PGL Astana 2026 is a major Counter-Strike 2 tournament held in Kazakhstan, featuring the world's top professional esports teams competing for a significant prize pool. The tournament concluded on 2026-05-17 with 0% odds on Magic winning, indicating the team did not advance to victory or reach the finals. This market reflects the actual tournament outcome where trader conviction fully shifted away from a Magic championship as bracket results became deterministic. The odds movement during competition likely descended toward 0% as Magic's performance in group or playoff stages made a tournament victory mathematically impossible or statistically negligible, settling the market decisively on the NO outcome.
What factors could move this market?
Magic is a professional esports organization fielding a Counter-Strike 2 roster that competes internationally against the world's elite teams. PGL Astana 2026 represented one of 2026's premier CS2 tournaments, gathering tier-1 organizations from Europe, the Americas, and Asia-Pacific regions to contest substantial prize money and ranking points. The Counter-Strike 2 competitive landscape is dominated by established organizations with deep resources, experienced rosters, and sophisticated strategic depth, making tournament victories exceptionally difficult without consistent team synergy and individual player execution. Magic's roster included capable players, but the international field featured teams with stronger recent form, more established chemistry, and proven performance records in high-stakes competition. The market's 0% resolution odds indicate that Magic encountered decisive losses during the tournament—either in group stage play or early playoff rounds—that eliminated any realistic path to championship. Historical precedent in major CS2 tournaments shows that teams navigate Swiss-system grouping or double-elimination brackets where losses cascade rapidly through seeding, with bracket positioning directly determining tournament viability. The gradual move to 0% odds reflects how professional prediction market traders reassess team probability as real match results emerge. Early tournament matches likely revealed performance gaps between Magic and top-tier competitors, causing market participants to rapidly reprrice their exposure. By mid-tournament or group stage conclusion, the overwhelming consensus shifted firmly toward Magic's non-victory, reflecting actual competitive outcomes and head-to-head results against rivals. This demonstrates how esports prediction markets efficiently incorporate information from live competition, with odds ultimately converging toward certainty as elimination narrows the viable champion pool.

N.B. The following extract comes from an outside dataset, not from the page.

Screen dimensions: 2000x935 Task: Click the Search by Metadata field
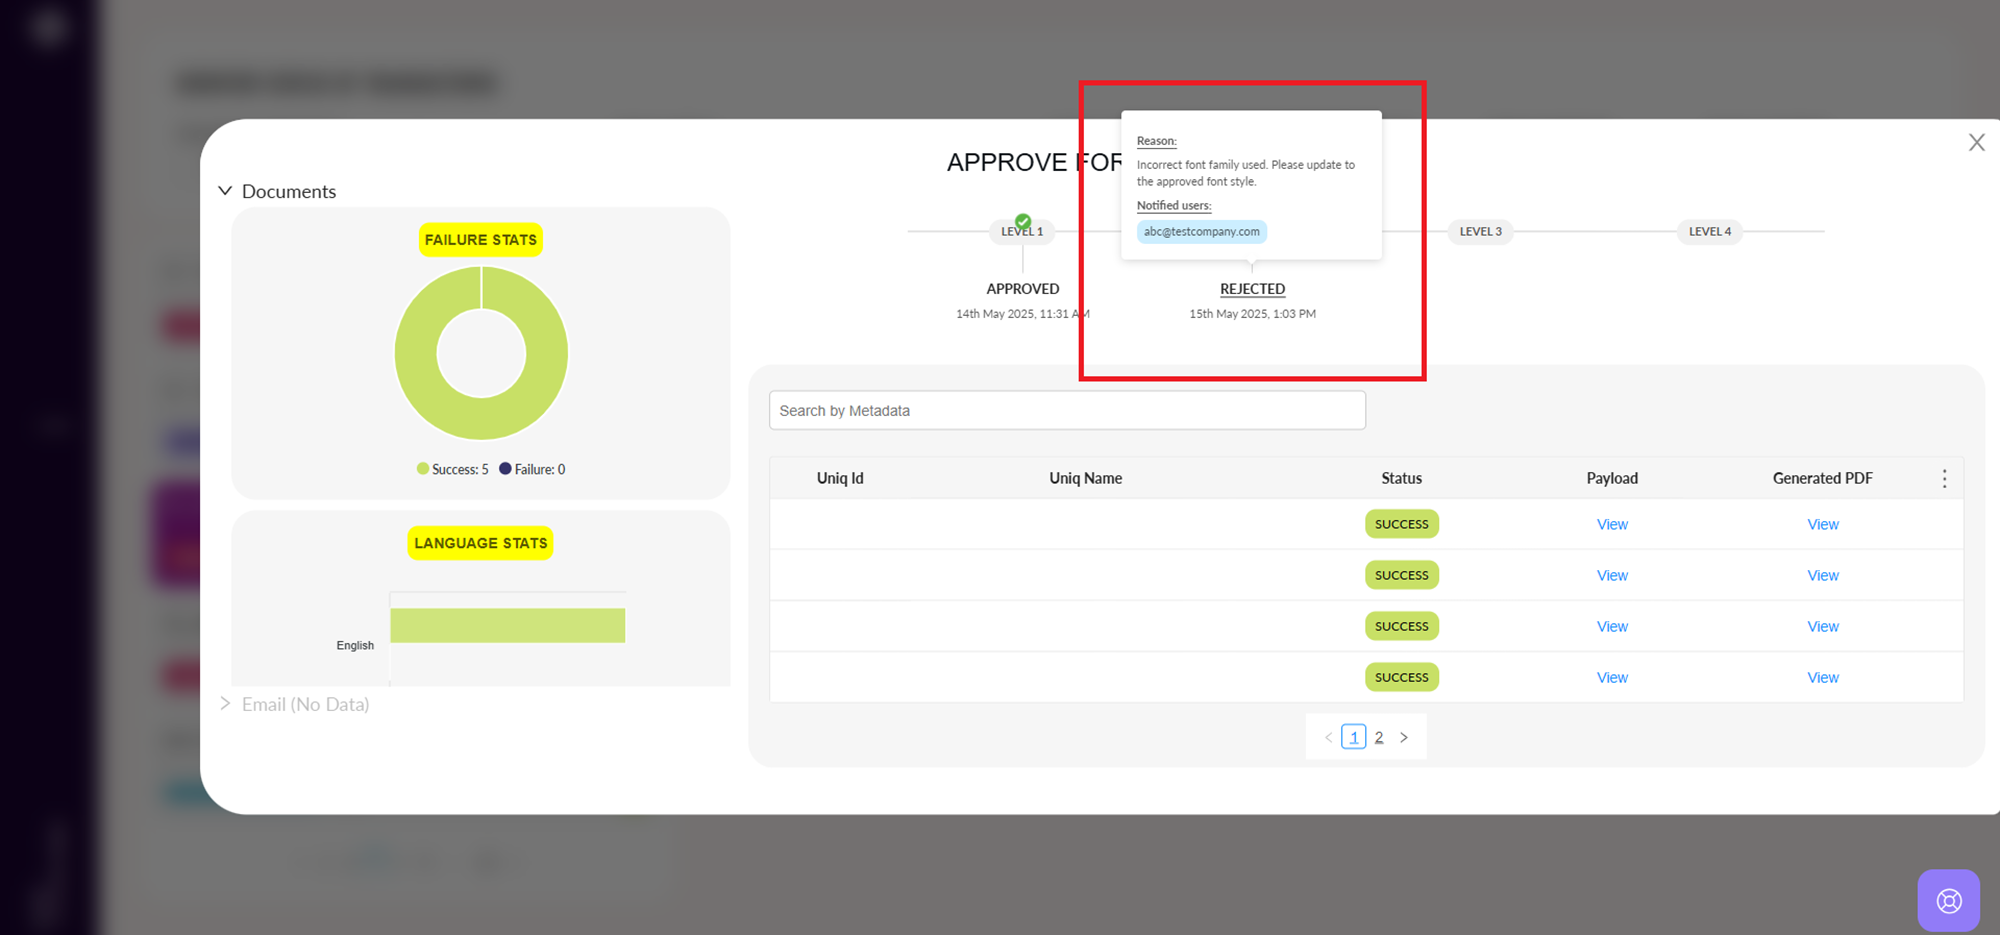click(x=1066, y=411)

What are traders watching for?
Magic's group stage results and win-loss record shaped early market movement and knockout qualification
First-round playoff matchups determined whether they faced tier-1 rivals or lower-seeded teams
Individual player fragging performance and map-pool execution on competition day
Head-to-head records against potential opponents like FaZe, Vitality, and other contenders
Prize money implications: early exit versus deep playoff run affected stakes and calibration
How does this market resolve?
Market resolved on 2026-05-17 based on PGL Astana 2026 final tournament results. Magic did not win the championship, settling at 0% (NO outcome confirmed).
Polymarket Trade is an independent third-party interface to the Polymarket CLOB prediction market exchange on Polygon — not affiliated with Polymarket, Inc. Prediction markets aggregate trader expectations into real-time probability estimates. Every market question resolves YES or NO based on a specific event outcome; traders buy shares of the side they believe will resolve positively. Prices range 0¢ (certain no) to 100¢ (certain yes) and naturally reflect the crowd-implied probability of YES. Polymarket Trade is non-custodial — your funds never leave your wallet. Open the full interactive page linked above to place orders, see order book depth, and execute a trade.